Work order: In the game review, which two primary actions make up the game's verb system?

Supplied text:
:::
You're in a room with a box and that's all there is in the room. Your object is to manipulate the box until you've triggered all the little bells and whistles attached to it. And also the horns, buttons, ropes... you get the idea. It has secrets and surprises and you want to find them all.

This game has an extremely streamlined verb system. "Examine" and "undertake to interact with" (abbreviated "u") are its two primary actions. This is so smooth and prevents so many potential problems. The box is totally stuffed with weird contraptions, and if you had to worry about turning or pulling or tapping them, etc., etc., all but the most patient players would throw a fit trying to figure out what syntax to use. But "u" covers everything while still preserving the need for players to think about how they should manipulate the box.

I could see some people saying, Well, with so few verbs, why isn't this just a Twine game? Click the equivalent "u" or "x" hyperlinks and be done with it. But that wouldn't work, again because the box has so many components. In a hypertext game you'd have to click each component, click components within components, and then return back to previous screens to see what's changed or hasn't. It would be a headache. The parser allows everything to be right out in the open so that you can interact with anything at any time.
:::
Source material:

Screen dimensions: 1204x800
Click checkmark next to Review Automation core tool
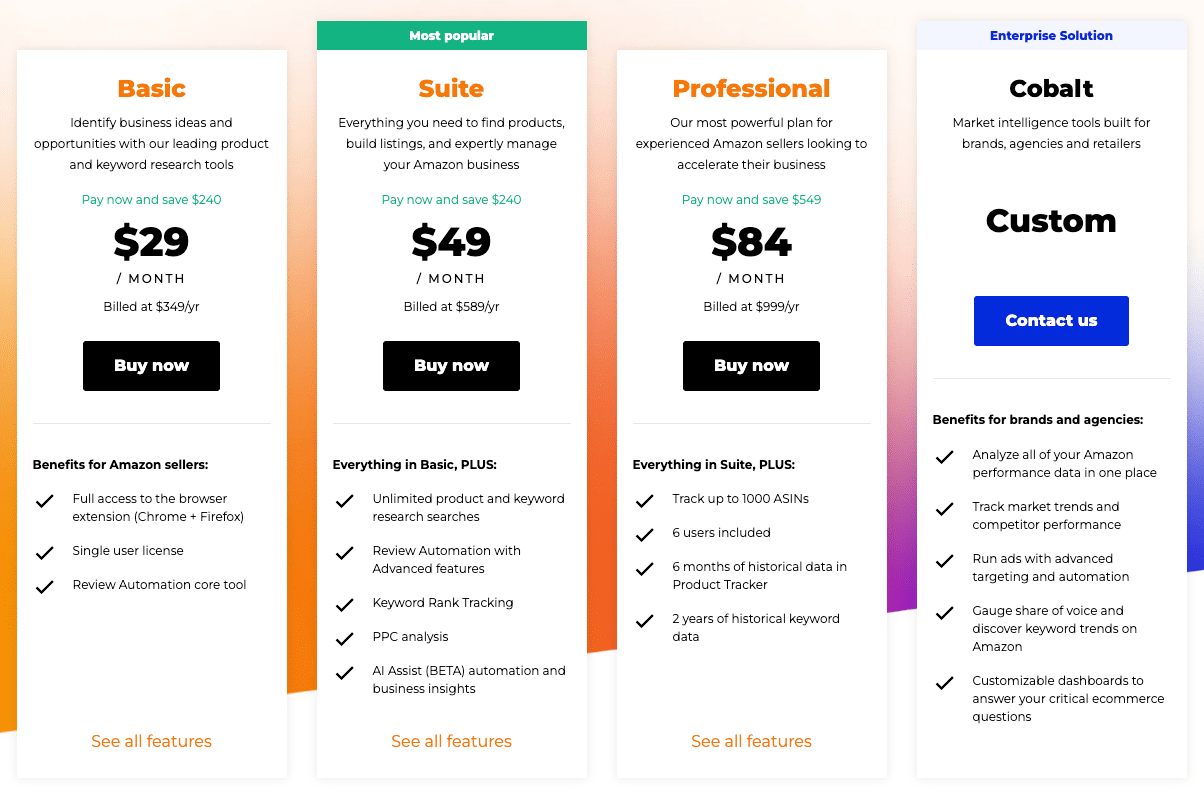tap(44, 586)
:::
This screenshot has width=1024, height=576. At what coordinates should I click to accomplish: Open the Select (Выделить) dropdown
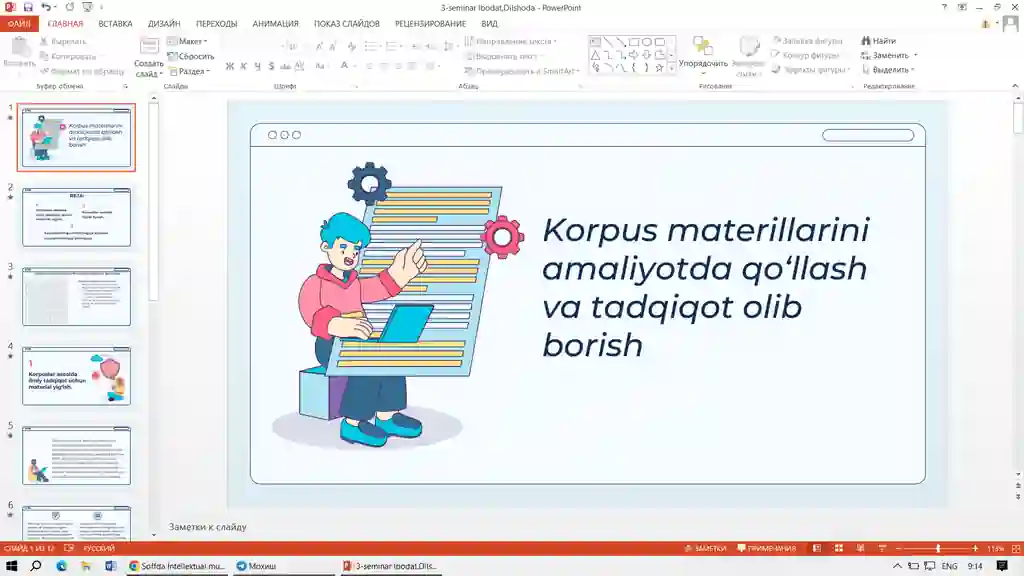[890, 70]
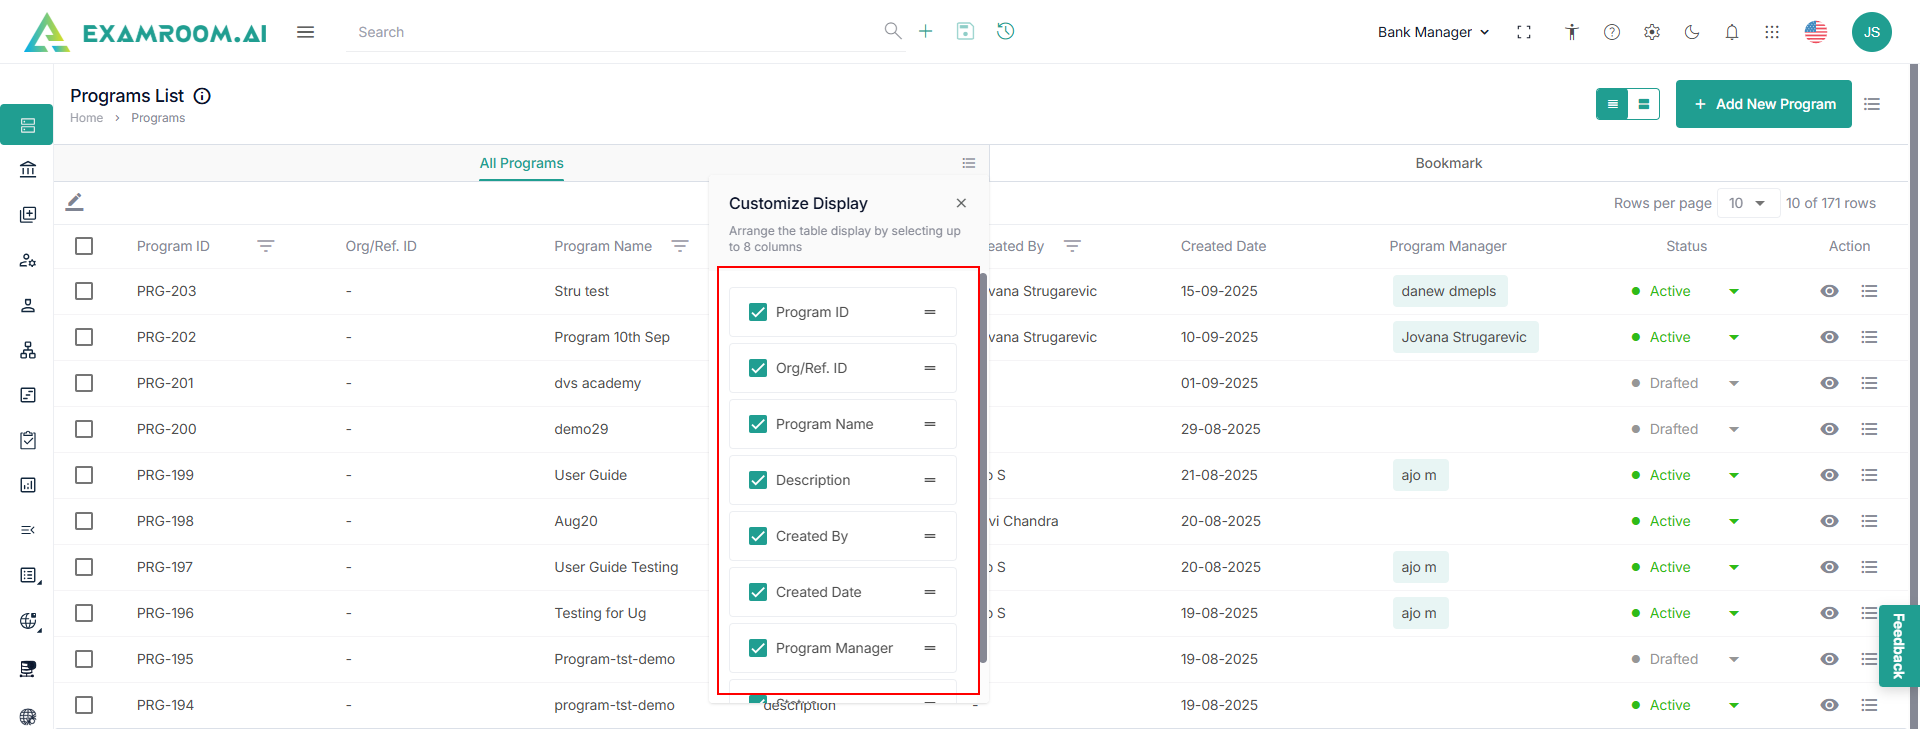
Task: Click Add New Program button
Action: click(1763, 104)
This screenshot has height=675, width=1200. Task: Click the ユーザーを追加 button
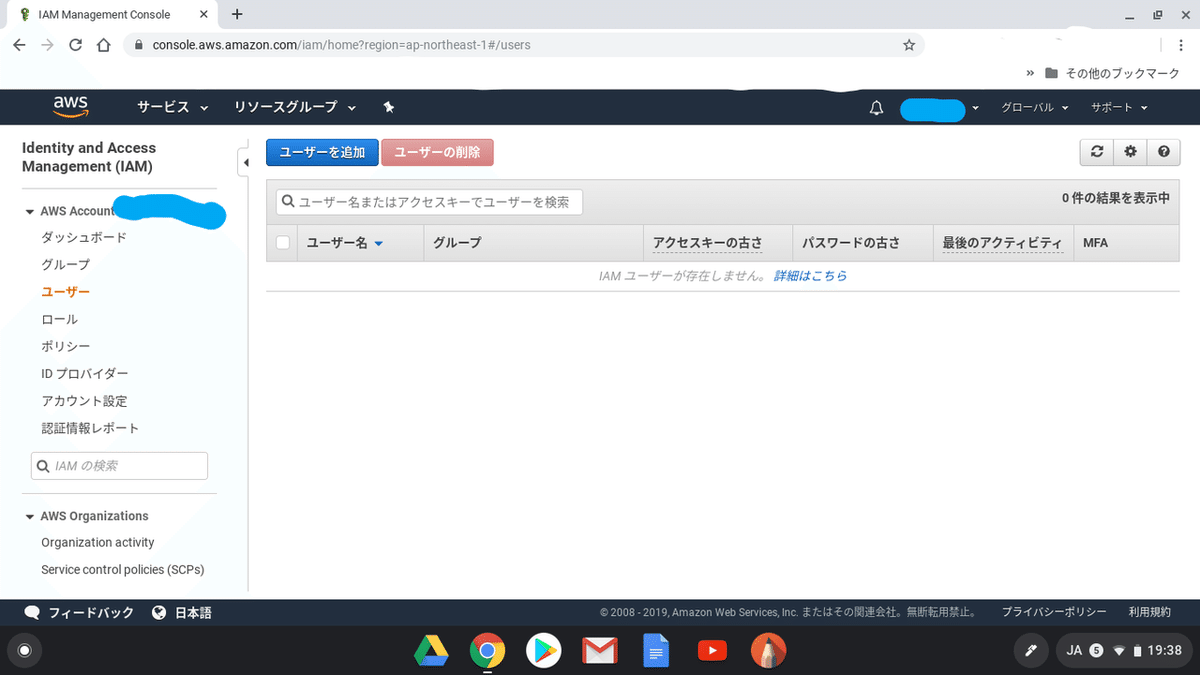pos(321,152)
:::
Written response: "Examine" and "undertake to interact with" (abbreviated "u").